In this exercise, return only the lines that run from the line with "The width and height of the screenshot is (241, 135)." to the end of the entries below, both included. Pictures are not copied.

Dataset entries:

[Start of Attachment]

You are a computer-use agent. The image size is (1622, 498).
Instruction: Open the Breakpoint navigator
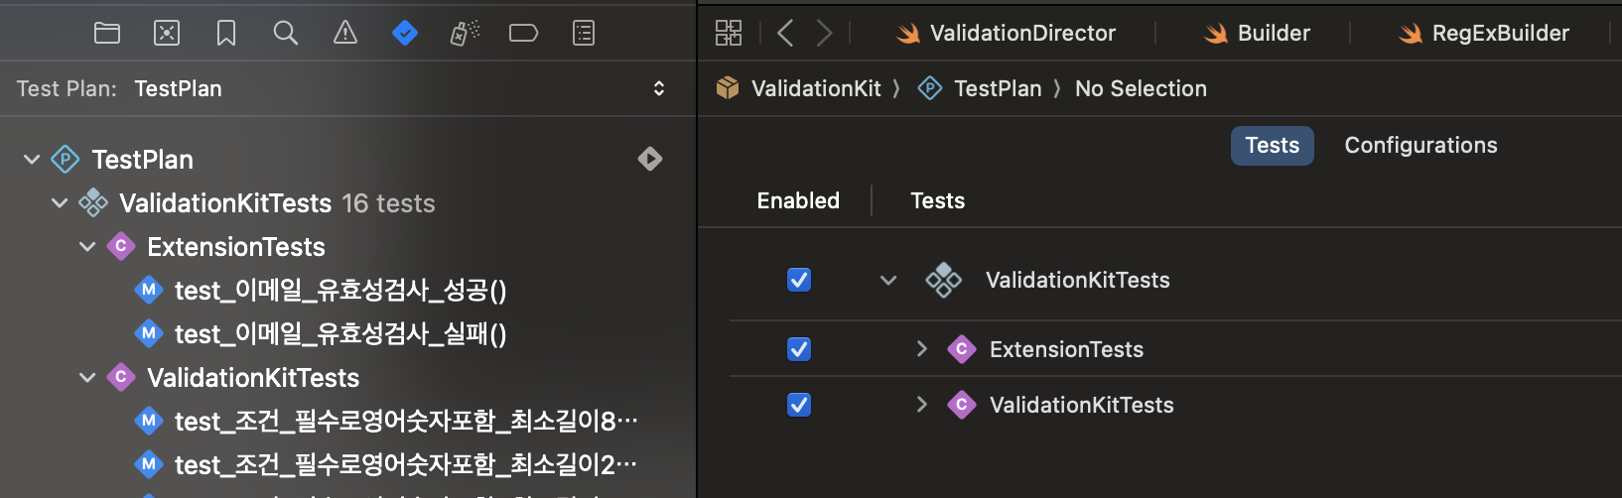[x=523, y=33]
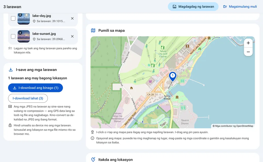263x162 pixels.
Task: Remove lake-day.jpg with its X icon
Action: coord(72,18)
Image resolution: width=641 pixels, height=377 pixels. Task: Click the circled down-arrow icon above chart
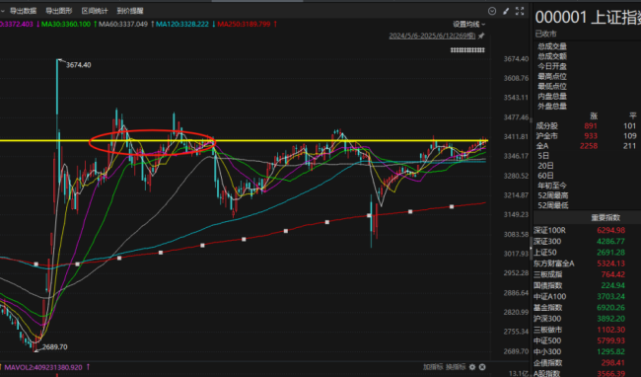point(492,11)
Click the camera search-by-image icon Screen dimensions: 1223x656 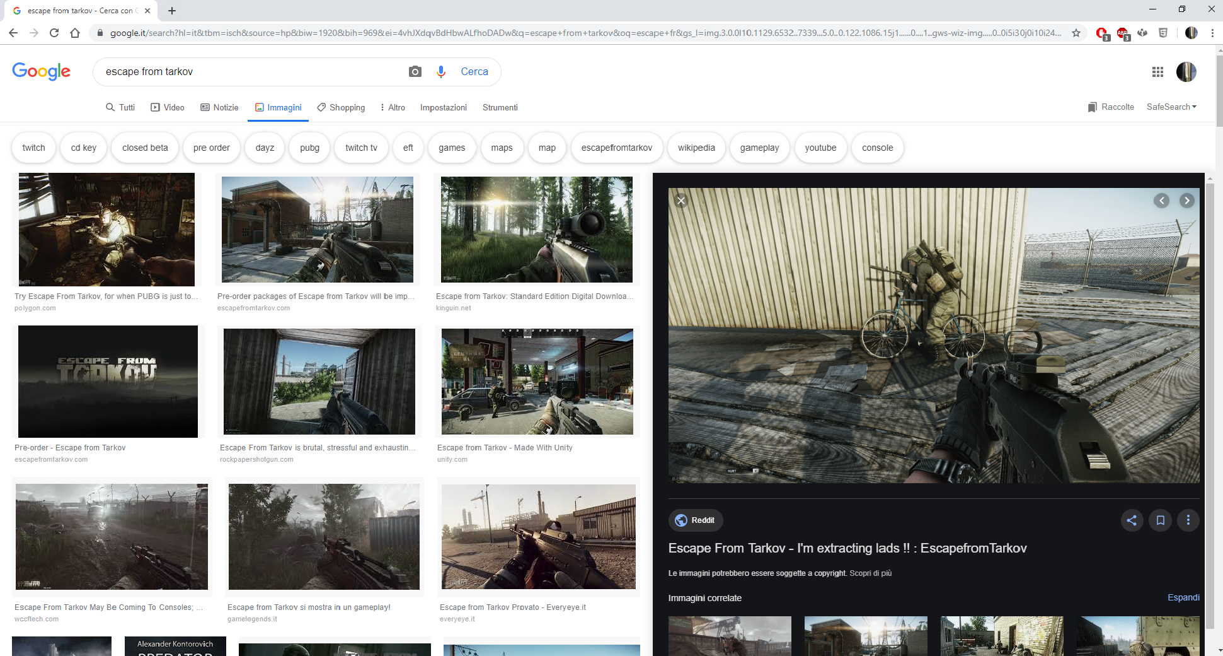[x=415, y=72]
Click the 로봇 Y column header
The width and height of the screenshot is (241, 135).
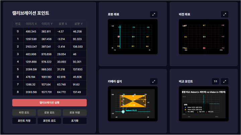click(77, 24)
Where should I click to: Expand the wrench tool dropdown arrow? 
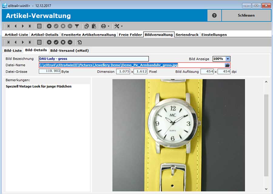click(x=121, y=26)
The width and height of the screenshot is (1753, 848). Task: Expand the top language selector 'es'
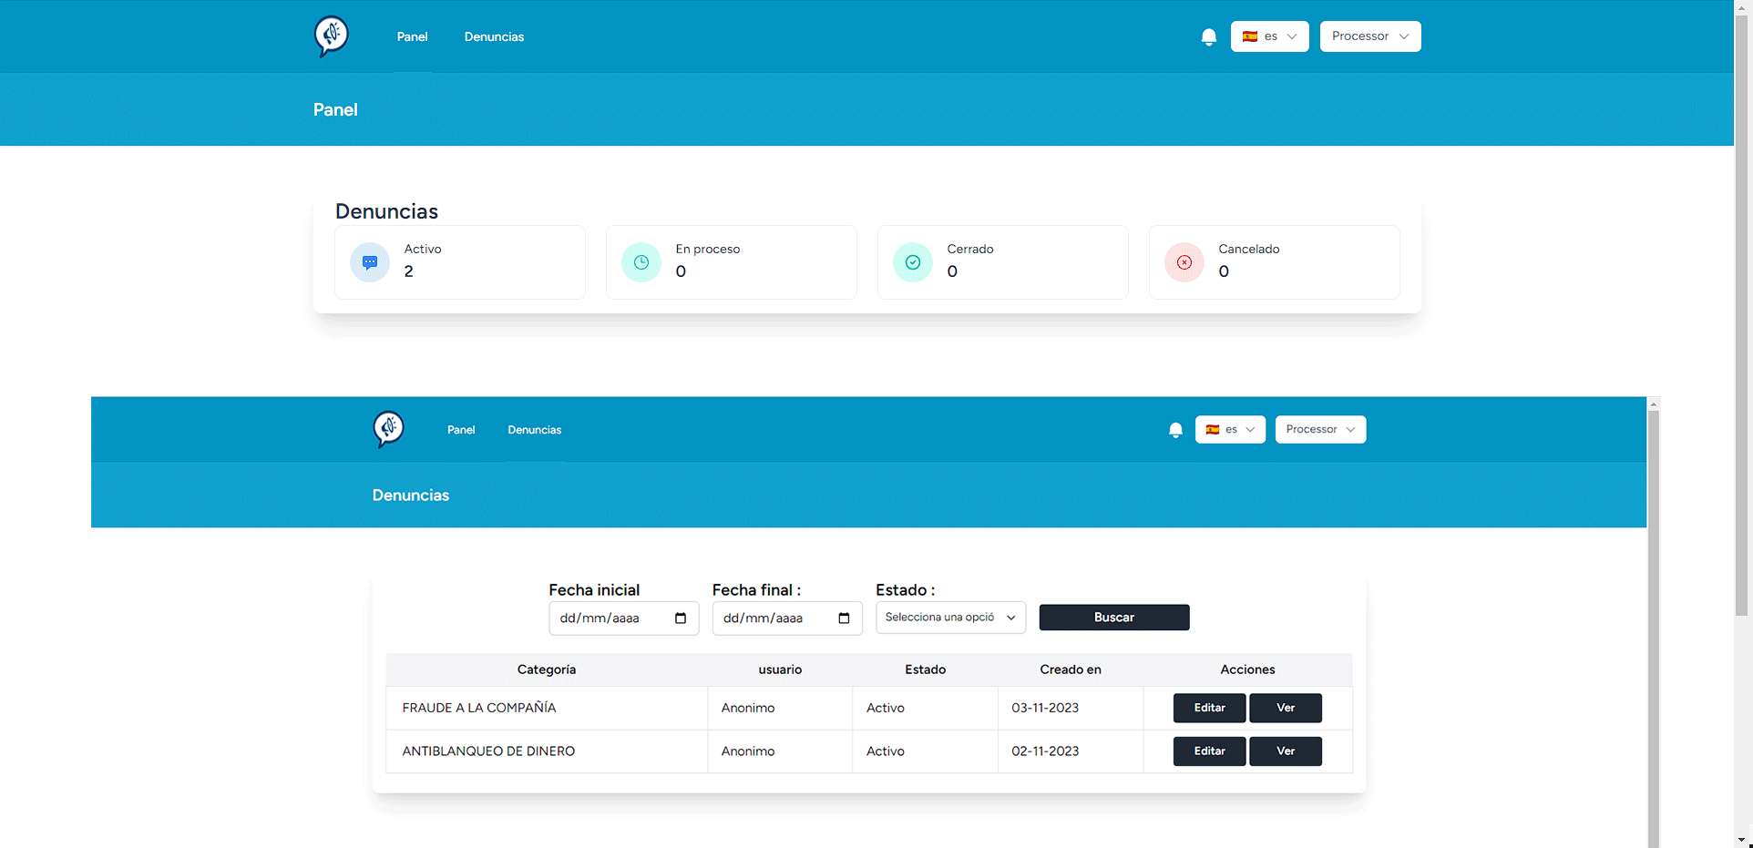click(x=1269, y=36)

[End of Attachment]

◆ OUTPUT OF THE TASK:
The width and height of the screenshot is (241, 135).
click(77, 24)
Where should I click to: Expand the wrench tool dropdown arrow? 
click(x=121, y=26)
The width and height of the screenshot is (1753, 848). Task: Expand the top language selector 'es'
click(x=1269, y=36)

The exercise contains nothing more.